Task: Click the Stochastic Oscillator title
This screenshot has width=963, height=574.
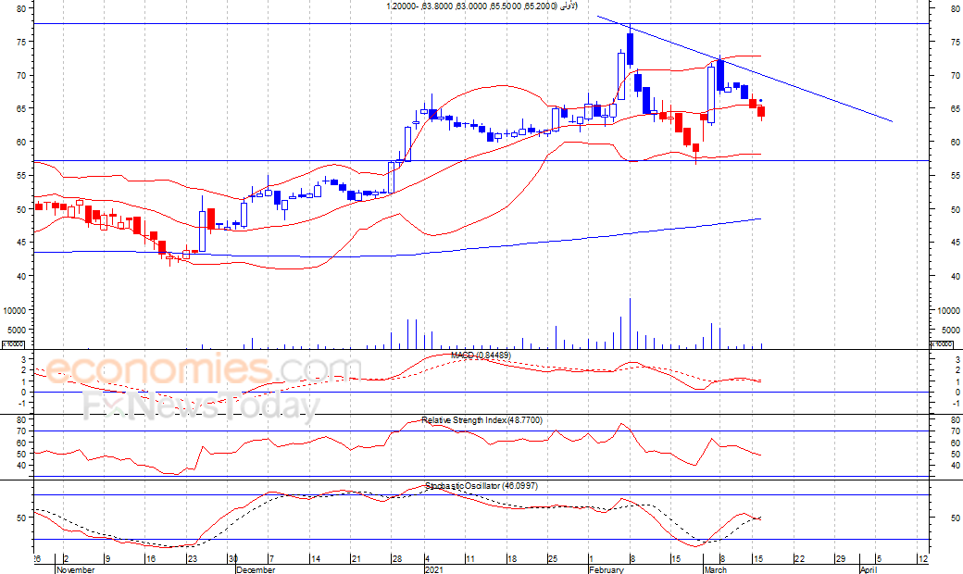Action: [x=482, y=486]
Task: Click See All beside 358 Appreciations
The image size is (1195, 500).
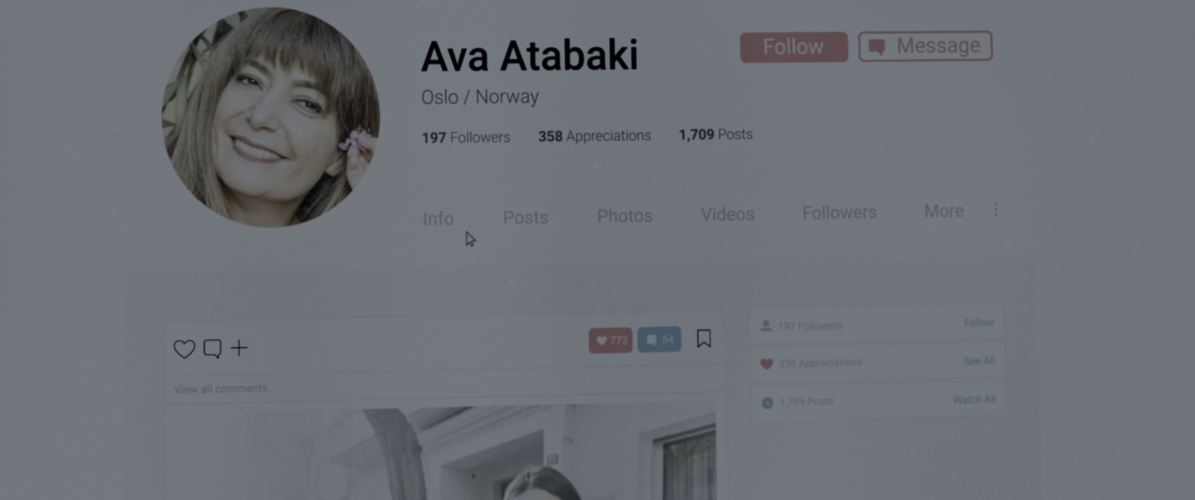Action: tap(979, 361)
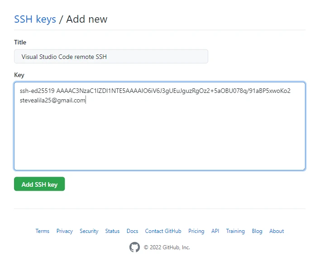Click the GitHub Octocat logo in footer
The width and height of the screenshot is (320, 271).
(134, 247)

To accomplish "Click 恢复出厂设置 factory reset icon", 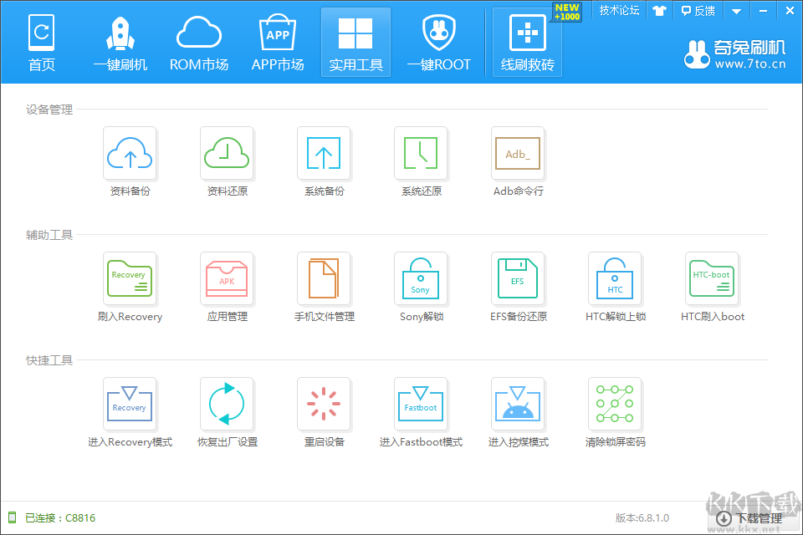I will [227, 405].
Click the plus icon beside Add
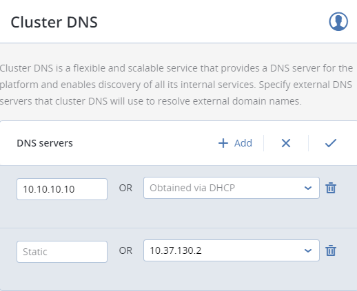 coord(223,143)
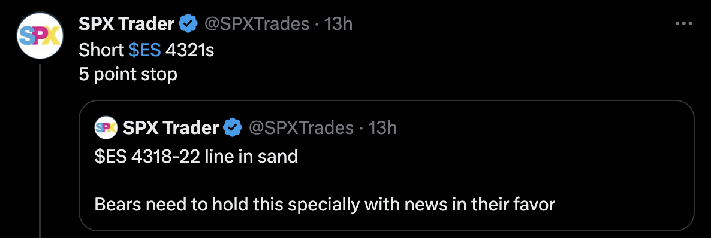Click the "4321s" text in main tweet

189,50
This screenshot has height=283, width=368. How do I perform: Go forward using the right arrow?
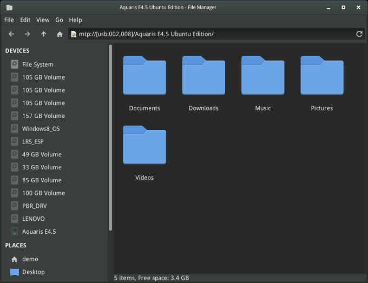coord(27,34)
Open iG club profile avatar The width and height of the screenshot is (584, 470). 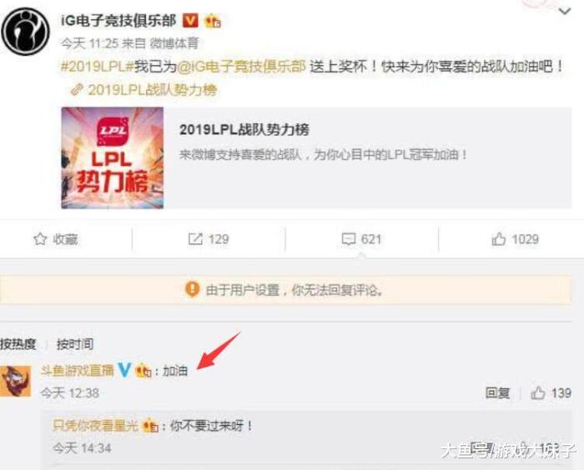tap(25, 32)
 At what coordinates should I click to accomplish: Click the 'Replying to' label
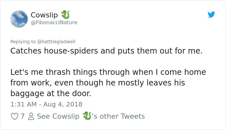[23, 42]
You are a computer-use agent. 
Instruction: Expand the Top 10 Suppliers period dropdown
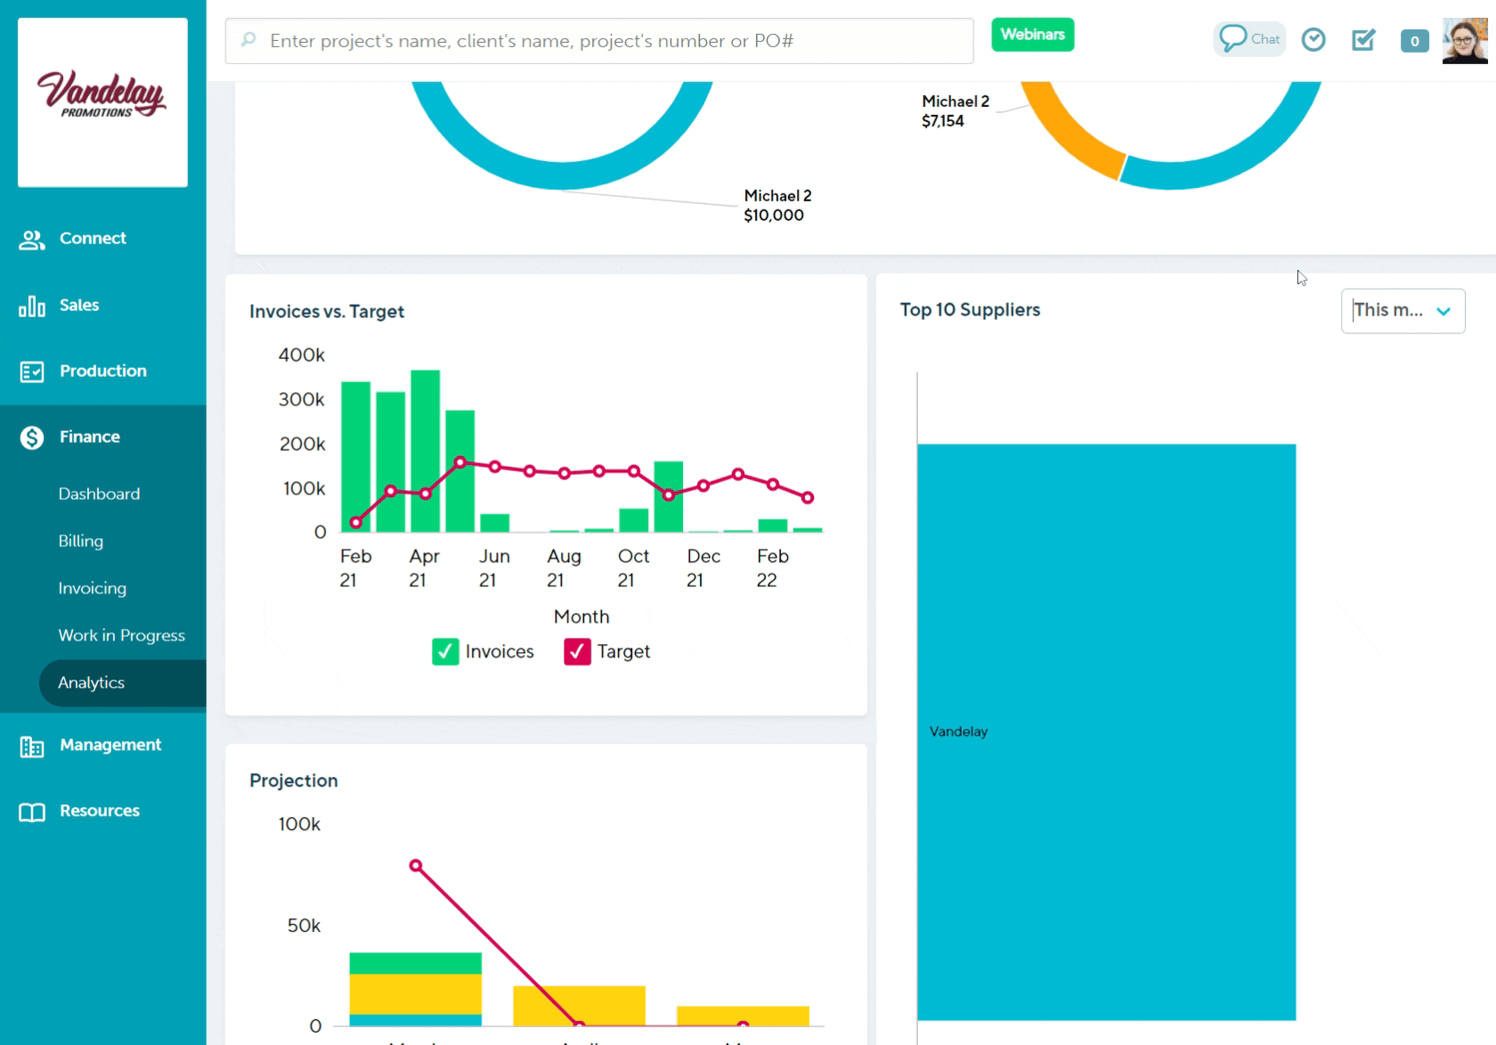point(1403,311)
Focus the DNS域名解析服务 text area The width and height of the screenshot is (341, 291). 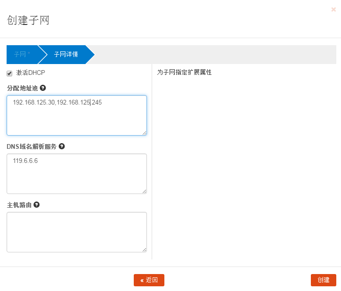pyautogui.click(x=76, y=174)
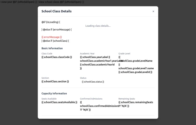Click the schoolClass.section value

pyautogui.click(x=55, y=81)
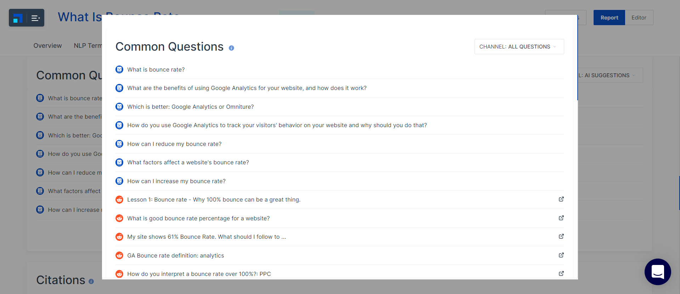This screenshot has width=680, height=294.
Task: Expand the Channel: All Questions dropdown
Action: click(519, 46)
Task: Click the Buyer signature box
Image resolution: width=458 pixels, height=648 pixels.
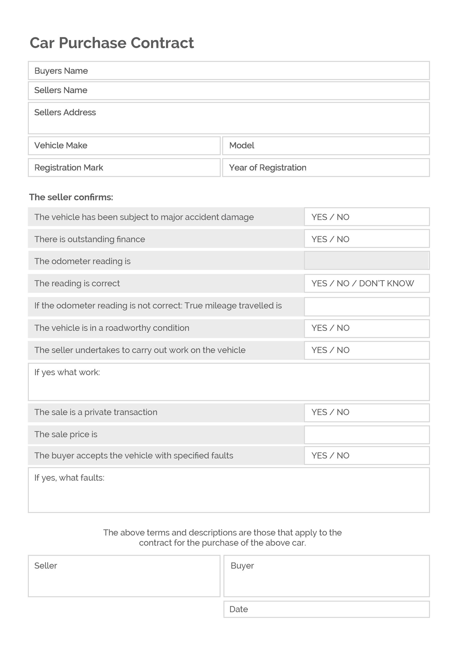Action: (x=326, y=576)
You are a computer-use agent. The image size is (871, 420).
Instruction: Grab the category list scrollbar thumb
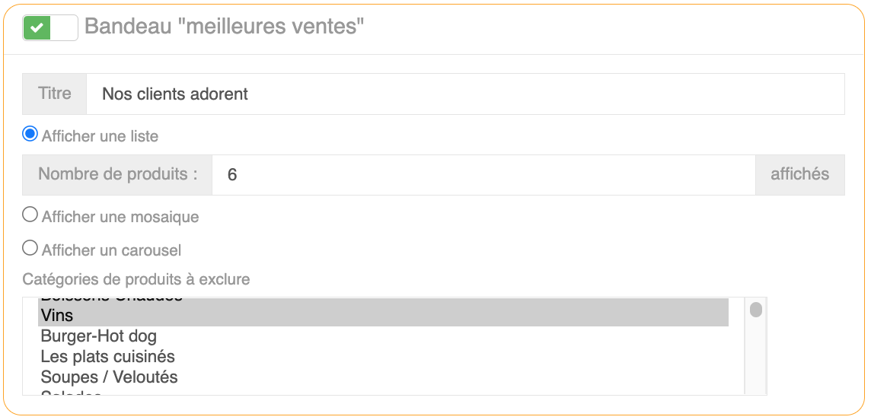click(x=755, y=310)
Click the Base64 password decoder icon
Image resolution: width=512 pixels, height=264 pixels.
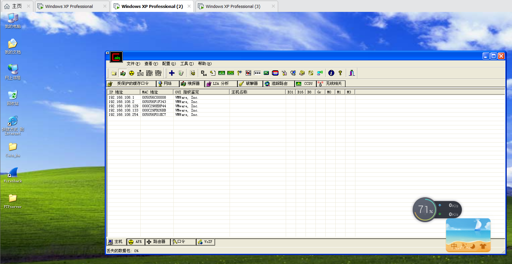pyautogui.click(x=204, y=73)
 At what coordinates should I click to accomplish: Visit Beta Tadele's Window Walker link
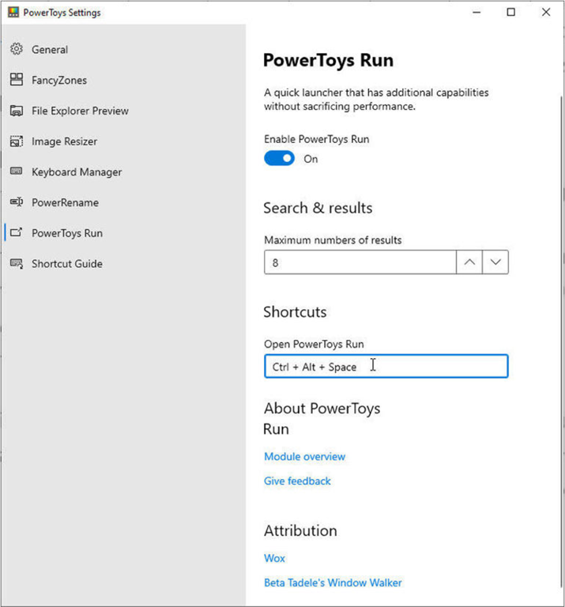333,582
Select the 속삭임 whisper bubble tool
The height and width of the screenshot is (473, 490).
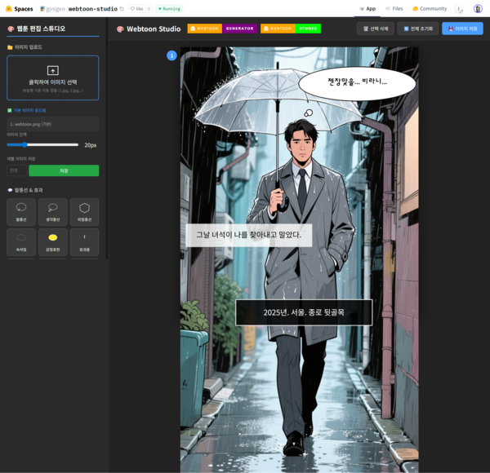click(21, 242)
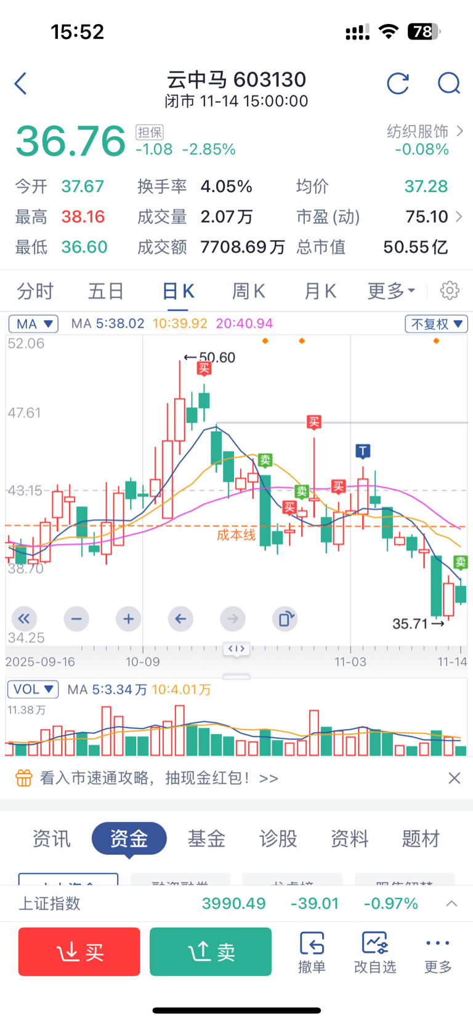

════════

What is being asked
Lines from the one containing "Image resolution: width=512" through the end of the entries above, both included, are to be written out exactly; no pictures and no other lines.

Answer
Image resolution: width=512 pixels, height=264 pixels.
pyautogui.click(x=204, y=73)
 At what coordinates should I click to accomplish: Visit Beta Tadele's Window Walker link
333,582
Select the 속삭임 whisper bubble tool
The height and width of the screenshot is (473, 490).
click(21, 242)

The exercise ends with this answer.